- **CONSIGNE 1**
Traduisez en anglais la phrase suivante de l'entretien : « Il n'y a pas de contradiction pour moi entre la pulsion éros thanatos et sa relation au divin. »
- **CONSIGNE 2**
Dans l'entretien, condensez en quelques lignes le paragraphe qui commence par « Il n'y a pas de contradiction pour moi » sans en perdre les faits principaux.
- **CONSIGNE 3**
Les affirmations suivantes concordent-elles avec l'entretien ? Répondez par oui ou par non et citez chaque fois les mots décisifs. (a) La personne interrogée confirme qu'elle vit comme un nabab avec deux femmes dans son lit. (b) Elle juge les soirées mondaines riches en émotion. (c) Daniel Walzer-Lang y est présenté comme romancier.

- **EXTRAIT**
On ne vous voit guère dans les soirées mondaines. Vous préférez la
protection et la discrétion des murs de votre propriété. Où vous vivriez
comme un nabab avec deux femmes dans votre lit... Mythe ou réalité ?
Réalité. Concernant les soirées
mondaines, je pense qu'on frôle la quintessence de la connerie : pas
d'émotion, pas de sexe, pas de business. Si ça change, appelez-moi !
(rires)
On raconte que vous célébrez des messes orgiaques dans votre propriété...
Est-ce la seule place que vous consacrez à Dieu ?
Il n'y a pas de contradiction pour moi
entre la pulsion éros thanatos et sa relation au divin. C'est même une
composante essentielle. Quant aux rumeurs que des personnalités de la
politique, de l'économie et du show-biz viennent brûler leurs âmes dans
mon Domaine à St Romain, je vous répondrai tout simplement que le rite
orgiaque est d'un point de vue sociologique extrêmement formateur pour
toutes les classes dominantes de la société. La communion des corps nus et
les râles permettent d'abolir le statut qu'on nous porte. Mon ami le
sociologue Daniel Walzer-Lang, grand spécialiste des minorités sexuelles
agissantes (que je représente pleinement à travers mon mode de vie) a
écrit un nombre d'ouvrages fort intéressant sur le milieu des échangistes
où effectivement selon moi, l'horizontalité des rapports abolit la
verticalité de l'échelle sociale.

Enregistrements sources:
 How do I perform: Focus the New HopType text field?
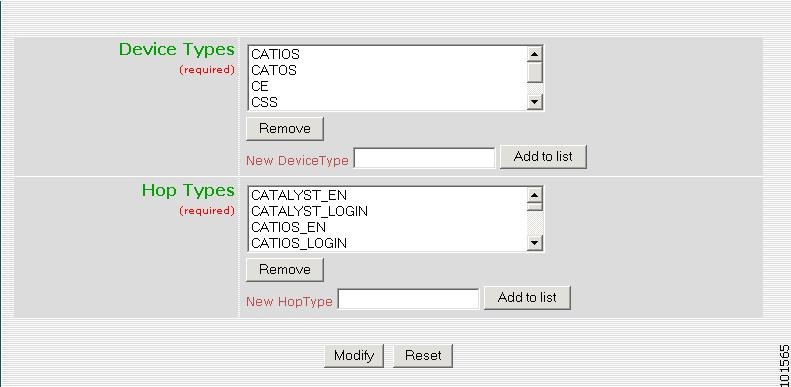pos(408,299)
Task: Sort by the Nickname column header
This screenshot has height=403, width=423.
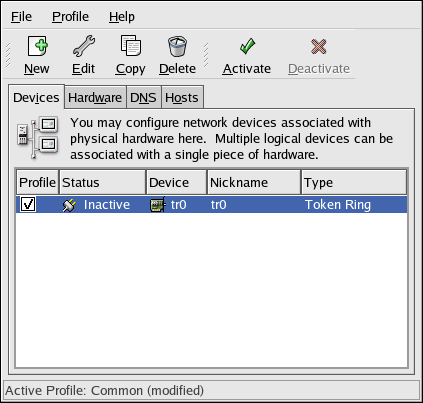Action: click(x=254, y=182)
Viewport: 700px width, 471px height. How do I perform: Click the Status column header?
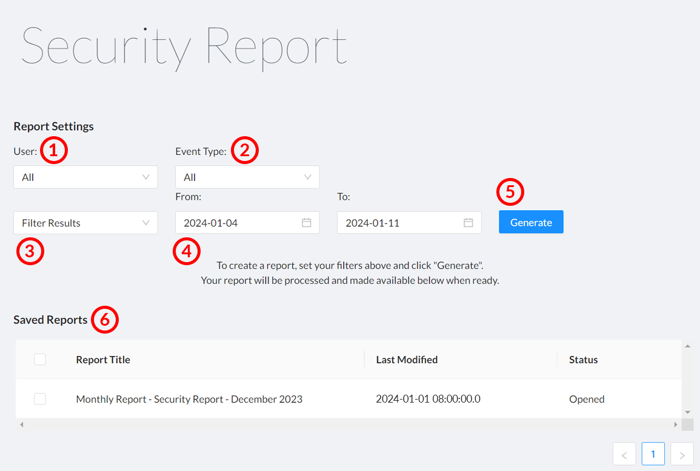(583, 359)
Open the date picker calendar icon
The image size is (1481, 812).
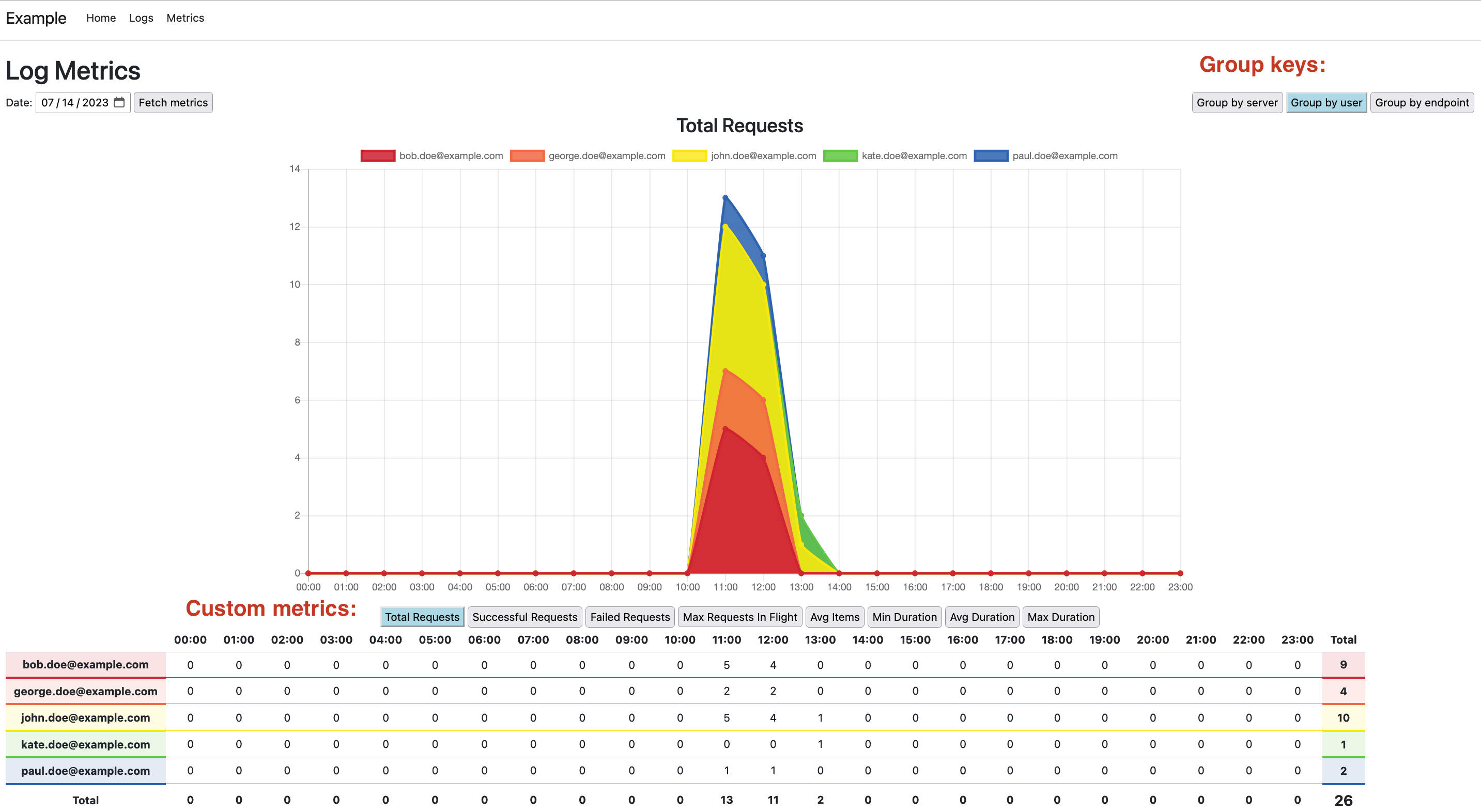[119, 102]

- **RÉSULTAT DE L'EXERCICE 1**
For me, there is no contradiction between the Eros-Thanatos drive and its relationship to the divine.

- **RÉSULTAT DE L'EXERCICE 2**
Pour la personne interrogée, la pulsion éros thanatos et la relation au divin ne se contredisent pas ; c'en est même une composante essentielle. Des rumeurs disent que des personnalités de la politique, de l'économie et du show-biz fréquentent son Domaine à St Romain. La personne interrogée y répond que le rite orgiaque est, d'un point de vue sociologique, très formateur pour les classes dominantes, car la communion des corps nus abolit le statut social. Elle cite son ami le sociologue Daniel Walzer-Lang, spécialiste des minorités sexuelles agissantes et auteur de nombreux ouvrages sur le milieu échangiste. Selon elle, dans ce milieu, l'horizontalité des rapports abolit la verticalité de l'échelle sociale.

- **RÉSULTAT DE L'EXERCICE 3**
(a) Oui : « Réalité. »
(b) Non : « pas d'émotion, pas de sexe, pas de business ».
(c) Non : « Mon ami le sociologue Daniel Walzer-Lang ».